February 2024 | Exhibition

February 3 - March 1, 2024

The Hamayuri rests on top of a building in Otsuchi after being stranded there by receding tsunami waters. 2011
A kindergarten in Arahama that was being used as an evacuation center was devastated by the tsunami. A number of people died in this classroom. 2011
Seawalls throughout Tohoku have been or are being rebuilt and expanded. 2016

On March 11, 2011, at 2:46 p.m. the earthquake struck off the coast of northeast Honshu. Instead of hitting a peak after a few powerful jolts, it kept going and growing, reaching a magnitude 9.0 and unleashing enough seismic force to slightly shorten the length of Earth’s days and knock the entire world off its axis by more than six inches. Less than an hour later, the first tsunami waves hit the coastline and continued inland. By the time the water receded, more than 18,000 people had died. 

In the weeks after the disaster Harris made his way to eastern Tohoku with the assistance of a Tokyo-based colleague and began what has evolved into a documentary of not only the disaster but the region’s efforts to rise out of the rubble with lessons learned from the catastrophe.  
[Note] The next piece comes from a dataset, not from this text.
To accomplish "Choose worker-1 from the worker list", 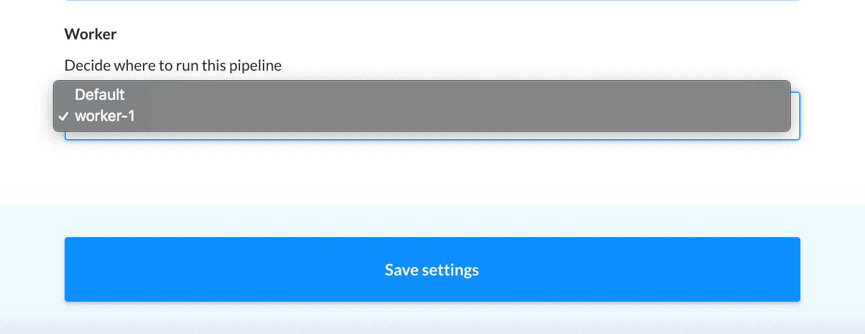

While the lives lost on March 11, 2011 will never be replaced, Harris demonstrates through images how the people of eastern Tohoku are rebuilding their towns and cities to safer standards as well as memorializing and interpreting that horrific spring day through state-of-the-art museums to educate future generations. 

Photographer Mark Edward Harris

Japan holds a very special place in award-winning Los Angeles-based photographer Mark Edward Harris’s personal and professional life. He has walked the Nakasendo, hiked the Michinoku Coastal Trail, paddled the mangroves of Amami and Iriomotejima, climbed Mt. Fuji, bathed in countless onsen and sento for his book, The Way of the Japanese Bath, documented the Tokyo Olympics and Paralympics in the middle of the pandemic, and is now presenting at the FCCJ his multiyear focus on eastern Tohoku in the wake of the tsunami caused by the 2011 Great East Japan Earthquake.